Analogamente generalizzata è l’affermazione che la crescita
culturale ha interessato nell’ultimo cinquantennio ogni strato sociale
della popolazione compresi gli amministratori elettivi, un tempo “persone
semi analfabete”, quasi che, per una sorte di litote rovesciata, la
categoria dei segretari comunali sia rimasta estranea a questo fenomeno di
crescita culturale rimanendo attestata ai livelli di cinquant’anni or sono
quando, se si rammenta, bastavano titoli di studio inferiori alla laurea!
Lo iato in punto di fatto e, quindi, la illogicità della
motivazione sussiste nel momento in cui, riferendosi (de iure condendo in
sede statutaria) a quei segretari, in una parola incapaci o non
all’altezza, e non facendo salvezza alcuna di una parte, prevalente o
almeno minoritaria, della categoria dei segretari comunali che, invece, “
leggono…”; “ riferiscono….”; “sono in grado…..”;
“controllano….”; “ sanno e vogliono…”; “hanno capacità e
fantasia……”; “sappiano destreggiarsi….”; “sono innamorati del
loro mestiere…..”, nulla si dice in ordine alla utilità di questi
ultimi (nella misura in cui il Sindaco ne voglia o ne sappia
trarre giovamento attivando gli appositi istituti che consentono
anche di ottenere economie e maggiore efficienza attraverso un ruolo
dinamico e polifunzionale, e non solo “de
minimis”, del segretario comunale) e per i quali risulterebbe
ingiustificata la soppressione istituzionale per via statutaria.
In punto di diritto lo iato si riscontrerebbe lì dove, dopo aver
elencato stralci di articoli (114; 117; 118) del titolo V° della
Costituzione ritenuti più significativi per dare legittimo fondamento alla
soppressione, con apposita norma statutaria, della figura
istituzionale del segretario comunale, si perviene ad una conclusione in
senso caducatorio ““di tutte le norme relative ai segretari comunali
previste dal Capo II del dlgs. 18 agosto 2000 n. 267 (Testo unico delle
leggi sull’ordinamento degli enti locali).
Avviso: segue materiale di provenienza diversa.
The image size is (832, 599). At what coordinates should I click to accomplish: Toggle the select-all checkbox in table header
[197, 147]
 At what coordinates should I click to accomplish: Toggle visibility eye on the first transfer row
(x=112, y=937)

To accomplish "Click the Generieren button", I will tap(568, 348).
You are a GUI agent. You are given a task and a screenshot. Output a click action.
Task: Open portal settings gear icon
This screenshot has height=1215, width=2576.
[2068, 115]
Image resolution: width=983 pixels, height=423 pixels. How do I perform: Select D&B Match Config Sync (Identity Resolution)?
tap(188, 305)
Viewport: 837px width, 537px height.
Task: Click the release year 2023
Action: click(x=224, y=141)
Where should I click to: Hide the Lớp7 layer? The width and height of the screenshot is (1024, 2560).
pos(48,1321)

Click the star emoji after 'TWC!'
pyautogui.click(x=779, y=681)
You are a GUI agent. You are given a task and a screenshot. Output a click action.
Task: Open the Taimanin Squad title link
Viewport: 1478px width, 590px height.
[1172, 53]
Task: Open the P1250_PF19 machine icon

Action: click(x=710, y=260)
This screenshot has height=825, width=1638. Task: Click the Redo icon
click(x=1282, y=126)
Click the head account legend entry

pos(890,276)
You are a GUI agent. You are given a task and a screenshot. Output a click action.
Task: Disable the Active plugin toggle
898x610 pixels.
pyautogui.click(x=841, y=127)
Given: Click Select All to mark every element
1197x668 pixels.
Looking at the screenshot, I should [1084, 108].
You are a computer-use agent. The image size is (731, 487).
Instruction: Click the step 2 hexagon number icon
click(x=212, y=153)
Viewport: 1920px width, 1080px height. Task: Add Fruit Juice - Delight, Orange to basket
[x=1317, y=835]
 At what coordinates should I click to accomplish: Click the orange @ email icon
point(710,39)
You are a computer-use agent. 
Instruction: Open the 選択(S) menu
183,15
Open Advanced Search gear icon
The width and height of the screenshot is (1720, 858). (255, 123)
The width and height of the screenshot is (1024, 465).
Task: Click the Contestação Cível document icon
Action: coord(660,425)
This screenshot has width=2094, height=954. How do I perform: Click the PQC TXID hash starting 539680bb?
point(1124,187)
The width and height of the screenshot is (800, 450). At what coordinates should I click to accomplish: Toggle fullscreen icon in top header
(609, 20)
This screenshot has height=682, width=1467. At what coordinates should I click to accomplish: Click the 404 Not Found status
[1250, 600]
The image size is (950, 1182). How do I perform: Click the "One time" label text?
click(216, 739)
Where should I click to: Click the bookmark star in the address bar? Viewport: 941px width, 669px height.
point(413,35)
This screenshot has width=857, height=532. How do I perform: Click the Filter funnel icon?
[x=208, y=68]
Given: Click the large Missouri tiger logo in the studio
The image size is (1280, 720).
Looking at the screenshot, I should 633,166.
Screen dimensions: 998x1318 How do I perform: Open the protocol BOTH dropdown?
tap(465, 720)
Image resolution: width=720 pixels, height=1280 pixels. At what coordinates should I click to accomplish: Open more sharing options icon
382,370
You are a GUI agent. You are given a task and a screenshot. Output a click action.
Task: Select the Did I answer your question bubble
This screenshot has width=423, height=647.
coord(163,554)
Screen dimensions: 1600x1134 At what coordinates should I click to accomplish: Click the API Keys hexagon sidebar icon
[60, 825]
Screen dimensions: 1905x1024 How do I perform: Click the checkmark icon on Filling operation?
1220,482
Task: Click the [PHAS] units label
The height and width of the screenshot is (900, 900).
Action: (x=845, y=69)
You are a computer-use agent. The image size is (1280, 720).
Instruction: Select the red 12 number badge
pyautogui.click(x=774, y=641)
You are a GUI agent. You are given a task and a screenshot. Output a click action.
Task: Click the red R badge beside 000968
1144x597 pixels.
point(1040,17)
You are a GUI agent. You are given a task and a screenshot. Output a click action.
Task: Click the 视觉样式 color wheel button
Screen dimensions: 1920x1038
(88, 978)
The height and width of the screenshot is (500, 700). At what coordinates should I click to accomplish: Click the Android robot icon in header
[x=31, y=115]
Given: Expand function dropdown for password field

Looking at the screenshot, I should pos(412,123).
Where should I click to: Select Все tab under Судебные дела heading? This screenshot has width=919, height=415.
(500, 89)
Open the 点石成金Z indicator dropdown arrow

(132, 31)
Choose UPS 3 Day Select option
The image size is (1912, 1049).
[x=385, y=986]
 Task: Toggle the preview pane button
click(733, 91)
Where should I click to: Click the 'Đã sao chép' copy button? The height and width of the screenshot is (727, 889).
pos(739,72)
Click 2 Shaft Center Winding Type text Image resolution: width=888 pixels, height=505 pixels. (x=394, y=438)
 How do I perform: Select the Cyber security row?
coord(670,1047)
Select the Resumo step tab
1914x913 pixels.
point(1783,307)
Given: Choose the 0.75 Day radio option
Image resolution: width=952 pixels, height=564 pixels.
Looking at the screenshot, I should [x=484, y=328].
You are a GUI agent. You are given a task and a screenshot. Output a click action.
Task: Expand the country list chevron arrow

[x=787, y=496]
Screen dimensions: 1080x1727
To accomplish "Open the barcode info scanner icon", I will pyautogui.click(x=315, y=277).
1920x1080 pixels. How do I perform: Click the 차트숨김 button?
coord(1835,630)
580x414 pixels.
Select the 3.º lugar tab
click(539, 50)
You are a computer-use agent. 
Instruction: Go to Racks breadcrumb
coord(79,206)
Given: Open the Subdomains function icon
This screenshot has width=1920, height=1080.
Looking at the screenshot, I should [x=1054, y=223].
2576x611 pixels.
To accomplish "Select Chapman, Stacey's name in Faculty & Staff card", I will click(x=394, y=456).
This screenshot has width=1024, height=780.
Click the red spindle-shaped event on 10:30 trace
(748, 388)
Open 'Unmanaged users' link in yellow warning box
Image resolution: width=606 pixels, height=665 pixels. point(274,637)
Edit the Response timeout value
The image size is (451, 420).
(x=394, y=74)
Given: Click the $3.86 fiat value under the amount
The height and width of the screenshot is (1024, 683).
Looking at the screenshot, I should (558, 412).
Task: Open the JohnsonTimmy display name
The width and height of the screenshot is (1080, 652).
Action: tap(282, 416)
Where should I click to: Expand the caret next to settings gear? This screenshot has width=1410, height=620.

In particolare, devono
ritenersi abrogati ipso iure gli artt. 97, 99 e 100 del predetto t.u.
267/2000,……”” omettendo il passaggio intermedio, il solo che, sul
terreno delle fonti del nostro diritto, potrebbe connettere la modifica
costituzionale de qua alla possibilità di sopprimere in sede statutaria
l’obbligo della figura del Segretario comunale in seno al proprio apparato
burocratico.
Si è, così, di fronte all’aspetto squisitamente giuridico della
questione, il cui momento normativo saliente va individuato nell’ampiezza
della riserva di legge statale operata con l’art.117 - comma 2- lett. p) e
la cui disposizione va inserita in quel trittico esclusivo di fonti
normative, di cui ho parlato, nella parte prima di questo scritto, in tema
di ordinamento degli enti locali minori.
Invero, se si esclude, come in effetti devesi escludere, che la
previsione della figura e del ruolo
del Segretario
comunale possa
essere oggetto
di una
norma statale
di principi inderogabili e se si esclude, (ma in questo caso potrebbe
darsi il contrario), che possa essere oggetto di legislazione esclusiva
dello Stato (qualora la legge statale attuativa dell’art.117,comma 2,
lett. p) della Costituzione non faccia rientrare il segretario comunale tra
i soggetti che sono indispensabile integrazione degli organi di governo o
tra i soggetti preposti, anche in via complementare, a quelle che saranno
esplicitamente individuate come funzioni fondamentali, si può pervenire a
condividere la decisione assunta dal Consiglio comunale di Castel di Tora!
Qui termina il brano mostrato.